DIRECTIONS
Format the stretch of the listing from the line containing "You are a computer-use agent. The" through the line containing "pyautogui.click(x=444, y=62)" as a JSON list of strings, one string per line, omitting blank lines.

RECORDS TO PROCESS
══════════════════════════════

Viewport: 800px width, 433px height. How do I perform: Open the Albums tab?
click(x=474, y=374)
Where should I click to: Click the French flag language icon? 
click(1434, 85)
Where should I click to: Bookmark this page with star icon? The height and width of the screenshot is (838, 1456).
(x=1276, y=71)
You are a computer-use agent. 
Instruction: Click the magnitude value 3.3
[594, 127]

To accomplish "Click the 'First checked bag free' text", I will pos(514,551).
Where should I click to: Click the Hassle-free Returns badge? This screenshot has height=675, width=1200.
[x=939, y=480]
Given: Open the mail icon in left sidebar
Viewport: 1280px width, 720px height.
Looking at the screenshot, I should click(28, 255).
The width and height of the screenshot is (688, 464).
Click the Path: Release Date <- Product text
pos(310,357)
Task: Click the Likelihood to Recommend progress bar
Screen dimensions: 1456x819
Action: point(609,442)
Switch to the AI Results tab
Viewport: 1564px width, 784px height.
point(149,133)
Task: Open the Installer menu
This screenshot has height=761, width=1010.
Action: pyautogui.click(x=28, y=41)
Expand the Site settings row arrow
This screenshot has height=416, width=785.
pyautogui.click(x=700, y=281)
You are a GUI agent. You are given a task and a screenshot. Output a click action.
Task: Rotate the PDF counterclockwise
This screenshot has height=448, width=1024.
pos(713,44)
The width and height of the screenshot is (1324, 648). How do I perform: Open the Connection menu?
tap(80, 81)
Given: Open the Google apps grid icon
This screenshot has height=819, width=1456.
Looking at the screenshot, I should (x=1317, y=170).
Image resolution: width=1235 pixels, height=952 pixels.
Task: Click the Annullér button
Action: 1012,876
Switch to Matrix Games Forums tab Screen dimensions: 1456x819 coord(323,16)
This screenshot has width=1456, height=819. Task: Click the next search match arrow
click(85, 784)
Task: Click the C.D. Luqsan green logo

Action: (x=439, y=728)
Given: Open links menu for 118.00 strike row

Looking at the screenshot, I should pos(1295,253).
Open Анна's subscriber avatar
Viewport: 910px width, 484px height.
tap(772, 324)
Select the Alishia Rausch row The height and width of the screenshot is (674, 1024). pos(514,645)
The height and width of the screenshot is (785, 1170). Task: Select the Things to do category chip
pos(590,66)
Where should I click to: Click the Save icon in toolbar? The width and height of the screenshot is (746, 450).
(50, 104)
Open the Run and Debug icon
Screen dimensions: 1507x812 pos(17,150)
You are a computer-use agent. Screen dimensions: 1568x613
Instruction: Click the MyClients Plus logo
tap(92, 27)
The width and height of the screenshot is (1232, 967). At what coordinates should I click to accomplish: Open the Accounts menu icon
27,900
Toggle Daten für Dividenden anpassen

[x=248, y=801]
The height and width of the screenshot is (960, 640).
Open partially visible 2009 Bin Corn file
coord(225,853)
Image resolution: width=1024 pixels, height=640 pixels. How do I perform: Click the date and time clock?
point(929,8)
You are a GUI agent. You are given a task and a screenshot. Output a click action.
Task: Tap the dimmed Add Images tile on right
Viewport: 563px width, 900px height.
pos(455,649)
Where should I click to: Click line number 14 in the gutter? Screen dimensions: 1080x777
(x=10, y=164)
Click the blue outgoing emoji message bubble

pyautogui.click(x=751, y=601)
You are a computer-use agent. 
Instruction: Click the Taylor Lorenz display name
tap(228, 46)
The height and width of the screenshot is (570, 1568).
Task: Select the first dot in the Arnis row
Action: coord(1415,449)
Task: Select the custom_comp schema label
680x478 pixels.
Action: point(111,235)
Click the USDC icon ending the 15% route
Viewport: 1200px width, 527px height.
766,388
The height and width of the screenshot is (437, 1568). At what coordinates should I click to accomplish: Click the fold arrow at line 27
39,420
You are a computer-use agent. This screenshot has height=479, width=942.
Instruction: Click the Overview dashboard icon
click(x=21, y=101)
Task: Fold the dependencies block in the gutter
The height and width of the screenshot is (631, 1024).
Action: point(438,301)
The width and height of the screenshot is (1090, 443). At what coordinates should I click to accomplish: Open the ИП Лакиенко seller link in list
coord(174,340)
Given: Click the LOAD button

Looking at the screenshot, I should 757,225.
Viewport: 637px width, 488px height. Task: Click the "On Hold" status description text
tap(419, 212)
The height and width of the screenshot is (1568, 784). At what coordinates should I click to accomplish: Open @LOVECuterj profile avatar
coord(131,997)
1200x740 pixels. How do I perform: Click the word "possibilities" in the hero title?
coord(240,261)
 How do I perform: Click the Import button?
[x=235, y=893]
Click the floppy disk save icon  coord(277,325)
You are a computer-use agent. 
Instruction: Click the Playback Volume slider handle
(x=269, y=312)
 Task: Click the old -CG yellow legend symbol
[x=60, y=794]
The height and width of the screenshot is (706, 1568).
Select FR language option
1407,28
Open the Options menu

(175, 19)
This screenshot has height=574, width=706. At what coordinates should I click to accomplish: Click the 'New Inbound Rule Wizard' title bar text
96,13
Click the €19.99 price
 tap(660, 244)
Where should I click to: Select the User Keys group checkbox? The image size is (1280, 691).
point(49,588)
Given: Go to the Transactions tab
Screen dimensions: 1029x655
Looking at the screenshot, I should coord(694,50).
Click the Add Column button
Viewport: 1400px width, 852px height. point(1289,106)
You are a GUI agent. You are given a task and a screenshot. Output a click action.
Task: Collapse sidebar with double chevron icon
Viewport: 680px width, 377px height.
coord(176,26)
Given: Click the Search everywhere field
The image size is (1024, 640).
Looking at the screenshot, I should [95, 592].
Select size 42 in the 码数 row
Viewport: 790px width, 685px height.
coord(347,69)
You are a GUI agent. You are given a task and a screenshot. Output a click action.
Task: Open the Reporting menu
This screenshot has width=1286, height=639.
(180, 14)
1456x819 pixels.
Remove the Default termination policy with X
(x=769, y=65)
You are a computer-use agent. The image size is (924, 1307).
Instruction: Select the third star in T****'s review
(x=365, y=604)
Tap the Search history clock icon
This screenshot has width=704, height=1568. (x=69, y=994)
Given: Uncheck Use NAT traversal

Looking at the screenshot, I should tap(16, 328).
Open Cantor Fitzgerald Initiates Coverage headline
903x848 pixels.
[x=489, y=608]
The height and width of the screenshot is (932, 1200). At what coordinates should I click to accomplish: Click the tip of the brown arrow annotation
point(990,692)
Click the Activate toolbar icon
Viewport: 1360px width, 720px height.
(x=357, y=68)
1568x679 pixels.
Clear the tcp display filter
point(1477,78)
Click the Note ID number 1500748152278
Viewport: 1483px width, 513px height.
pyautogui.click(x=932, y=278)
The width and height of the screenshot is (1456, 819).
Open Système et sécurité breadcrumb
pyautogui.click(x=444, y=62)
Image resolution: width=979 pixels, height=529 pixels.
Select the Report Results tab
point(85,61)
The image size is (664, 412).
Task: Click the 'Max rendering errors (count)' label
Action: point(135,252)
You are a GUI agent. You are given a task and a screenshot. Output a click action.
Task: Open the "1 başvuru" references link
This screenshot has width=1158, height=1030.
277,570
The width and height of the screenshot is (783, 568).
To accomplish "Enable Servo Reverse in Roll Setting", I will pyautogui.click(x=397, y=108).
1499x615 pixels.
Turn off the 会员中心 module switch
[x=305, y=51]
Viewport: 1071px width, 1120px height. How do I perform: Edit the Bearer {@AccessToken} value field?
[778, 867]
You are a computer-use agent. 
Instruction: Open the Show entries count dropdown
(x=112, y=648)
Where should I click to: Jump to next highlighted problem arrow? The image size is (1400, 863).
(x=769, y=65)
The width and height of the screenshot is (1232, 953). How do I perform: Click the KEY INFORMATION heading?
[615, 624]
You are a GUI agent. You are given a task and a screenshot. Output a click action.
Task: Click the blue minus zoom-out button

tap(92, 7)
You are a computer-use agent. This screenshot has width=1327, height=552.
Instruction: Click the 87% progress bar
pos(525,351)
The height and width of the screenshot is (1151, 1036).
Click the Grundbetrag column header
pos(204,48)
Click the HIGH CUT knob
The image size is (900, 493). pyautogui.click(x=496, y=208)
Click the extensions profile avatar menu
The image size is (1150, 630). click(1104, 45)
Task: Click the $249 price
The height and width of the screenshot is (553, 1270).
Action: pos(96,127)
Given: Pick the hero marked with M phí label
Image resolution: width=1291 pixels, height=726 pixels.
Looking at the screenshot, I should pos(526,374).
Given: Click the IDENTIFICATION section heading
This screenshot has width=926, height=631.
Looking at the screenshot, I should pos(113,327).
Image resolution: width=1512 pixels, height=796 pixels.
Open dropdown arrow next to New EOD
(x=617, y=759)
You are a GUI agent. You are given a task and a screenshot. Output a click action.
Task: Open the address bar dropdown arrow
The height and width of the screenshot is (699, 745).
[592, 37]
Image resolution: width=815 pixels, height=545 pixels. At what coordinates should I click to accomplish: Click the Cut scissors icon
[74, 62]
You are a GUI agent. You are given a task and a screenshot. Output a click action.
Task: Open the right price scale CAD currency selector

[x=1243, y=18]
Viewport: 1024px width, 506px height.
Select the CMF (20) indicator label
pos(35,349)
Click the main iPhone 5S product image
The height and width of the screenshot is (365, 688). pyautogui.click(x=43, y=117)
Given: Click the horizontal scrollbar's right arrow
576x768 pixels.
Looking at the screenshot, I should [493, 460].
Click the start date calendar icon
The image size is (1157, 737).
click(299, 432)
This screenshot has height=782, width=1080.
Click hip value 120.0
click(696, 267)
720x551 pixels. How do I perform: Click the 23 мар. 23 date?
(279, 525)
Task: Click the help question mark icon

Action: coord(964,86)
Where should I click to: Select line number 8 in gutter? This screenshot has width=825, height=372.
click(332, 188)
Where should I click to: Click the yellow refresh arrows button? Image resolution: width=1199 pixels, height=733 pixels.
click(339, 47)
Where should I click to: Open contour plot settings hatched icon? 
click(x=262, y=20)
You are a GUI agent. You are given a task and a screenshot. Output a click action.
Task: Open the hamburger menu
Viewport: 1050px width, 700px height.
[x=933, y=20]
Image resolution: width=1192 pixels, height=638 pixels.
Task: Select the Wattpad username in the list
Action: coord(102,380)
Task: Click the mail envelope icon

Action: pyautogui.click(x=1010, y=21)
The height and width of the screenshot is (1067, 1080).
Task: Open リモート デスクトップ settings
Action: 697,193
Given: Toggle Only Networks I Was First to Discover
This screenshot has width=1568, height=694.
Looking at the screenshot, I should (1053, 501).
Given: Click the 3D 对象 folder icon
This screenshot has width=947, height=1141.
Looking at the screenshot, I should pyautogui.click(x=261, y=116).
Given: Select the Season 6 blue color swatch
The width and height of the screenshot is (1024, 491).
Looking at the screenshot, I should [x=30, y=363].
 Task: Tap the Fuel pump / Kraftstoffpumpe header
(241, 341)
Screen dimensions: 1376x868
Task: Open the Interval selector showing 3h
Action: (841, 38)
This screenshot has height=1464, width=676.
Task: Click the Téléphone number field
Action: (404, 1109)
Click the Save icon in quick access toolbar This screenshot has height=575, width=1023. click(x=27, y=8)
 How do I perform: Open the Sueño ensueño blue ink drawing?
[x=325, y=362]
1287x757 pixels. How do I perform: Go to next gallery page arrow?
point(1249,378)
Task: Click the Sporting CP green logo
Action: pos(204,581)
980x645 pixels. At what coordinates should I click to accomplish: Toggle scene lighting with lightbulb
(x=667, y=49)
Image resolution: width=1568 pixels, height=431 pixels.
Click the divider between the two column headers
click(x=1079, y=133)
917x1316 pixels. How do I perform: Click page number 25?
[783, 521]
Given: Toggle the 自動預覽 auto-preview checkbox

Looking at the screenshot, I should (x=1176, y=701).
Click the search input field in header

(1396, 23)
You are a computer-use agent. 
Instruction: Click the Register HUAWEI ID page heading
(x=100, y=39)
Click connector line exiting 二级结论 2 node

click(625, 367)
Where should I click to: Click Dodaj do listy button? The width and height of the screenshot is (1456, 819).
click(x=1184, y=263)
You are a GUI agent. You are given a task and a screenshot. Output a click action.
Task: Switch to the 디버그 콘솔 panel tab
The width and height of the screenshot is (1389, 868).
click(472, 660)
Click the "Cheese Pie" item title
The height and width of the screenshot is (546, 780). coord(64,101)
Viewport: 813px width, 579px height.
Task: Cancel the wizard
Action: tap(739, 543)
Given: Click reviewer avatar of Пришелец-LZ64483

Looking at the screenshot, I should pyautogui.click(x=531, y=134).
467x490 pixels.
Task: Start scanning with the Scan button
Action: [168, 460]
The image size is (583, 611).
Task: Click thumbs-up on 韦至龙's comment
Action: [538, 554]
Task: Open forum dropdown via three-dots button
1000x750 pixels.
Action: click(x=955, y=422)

══════════════════════════════

EXERCISE OUTPUT
[
  "You are a computer-use agent. The image size is (924, 1307).",
  "Instruction: Select the third star in T****'s review",
  "(x=365, y=604)",
  "Tap the Search history clock icon",
  "This screenshot has width=704, height=1568. (x=69, y=994)",
  "Given: Uncheck Use NAT traversal",
  "Looking at the screenshot, I should tap(16, 328).",
  "Open Cantor Fitzgerald Initiates Coverage headline",
  "903x848 pixels.",
  "[x=489, y=608]",
  "The height and width of the screenshot is (932, 1200). At what coordinates should I click to accomplish: Click the tip of the brown arrow annotation",
  "point(990,692)",
  "Click the Activate toolbar icon",
  "Viewport: 1360px width, 720px height.",
  "(x=357, y=68)",
  "1568x679 pixels.",
  "Clear the tcp display filter",
  "point(1477,78)",
  "Click the Note ID number 1500748152278",
  "Viewport: 1483px width, 513px height.",
  "pyautogui.click(x=932, y=278)",
  "The width and height of the screenshot is (1456, 819).",
  "Open Système et sécurité breadcrumb",
  "pyautogui.click(x=444, y=62)"
]